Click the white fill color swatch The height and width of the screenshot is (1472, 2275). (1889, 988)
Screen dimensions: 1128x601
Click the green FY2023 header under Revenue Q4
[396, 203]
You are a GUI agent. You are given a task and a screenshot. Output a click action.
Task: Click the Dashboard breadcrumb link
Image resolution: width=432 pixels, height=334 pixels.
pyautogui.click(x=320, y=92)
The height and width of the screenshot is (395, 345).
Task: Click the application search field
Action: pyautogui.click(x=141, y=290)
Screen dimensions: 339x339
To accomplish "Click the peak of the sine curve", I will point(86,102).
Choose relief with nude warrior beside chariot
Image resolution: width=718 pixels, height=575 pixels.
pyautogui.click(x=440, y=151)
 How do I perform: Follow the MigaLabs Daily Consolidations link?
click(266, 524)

************

◆ Alıştırmanın amacı: Yukarıdaki listenin tamamını satır satır, hiçbir harfini değiştirmeden yeniden yaz.

◆ Alıştırma yanıtı:
Click the white fill color swatch The height and width of the screenshot is (1472, 2275). (1889, 988)
Screen dimensions: 1128x601
Click the green FY2023 header under Revenue Q4
[396, 203]
You are a GUI agent. You are given a task and a screenshot. Output a click action.
Task: Click the Dashboard breadcrumb link
Image resolution: width=432 pixels, height=334 pixels.
pyautogui.click(x=320, y=92)
The height and width of the screenshot is (395, 345).
Task: Click the application search field
Action: pyautogui.click(x=141, y=290)
Screen dimensions: 339x339
To accomplish "Click the peak of the sine curve", I will point(86,102).
Choose relief with nude warrior beside chariot
Image resolution: width=718 pixels, height=575 pixels.
pyautogui.click(x=440, y=151)
 How do I perform: Follow the MigaLabs Daily Consolidations link?
click(266, 524)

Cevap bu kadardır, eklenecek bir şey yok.